» **Gegeven tekst**
=======
De onderhandelingen lijken vlak voor de deadline van 31 maart vast te lopen op een essentieel punt: Iran zou, in strijd met eerdere afspraken, niet langer bereid zijn een substantieel deel van zijn nucleaire brandstof naar het buitenland te verschepen.
Het blijft daardoor onzeker of er morgen inderdaad een overeenkomst kan worden getekend. Volgens de Duitse minister Frank-Walter Steinmeier gisteren zijn er “enige vooruitgang en enige tegenslagen geweest”. De meeste analisten gaan er desondanks van uit dat er wel degelijk een akkoord uit zal rollen.
=======
» **Aangeleverd materiaal**

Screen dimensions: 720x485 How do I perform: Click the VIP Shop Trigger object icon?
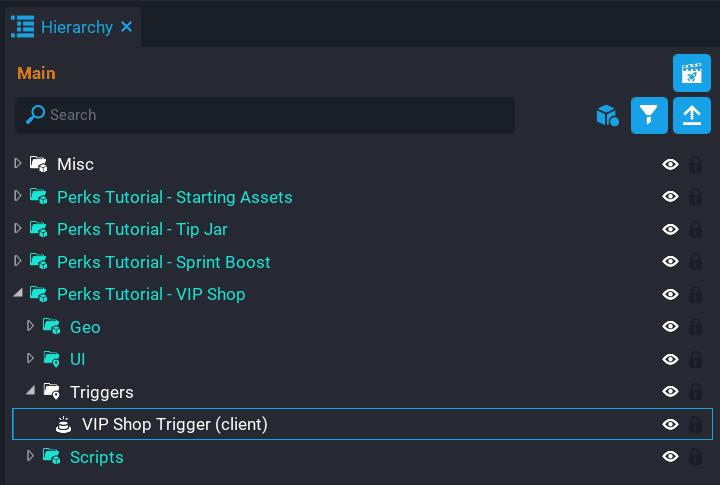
=======
» **Taakdoel**
Noem alle woorden of woordgroepen in de gegeven tekst die naar een bepaalde dag verwijzen.

» **Oplossing**
- 31 maart
- morgen
- gisteren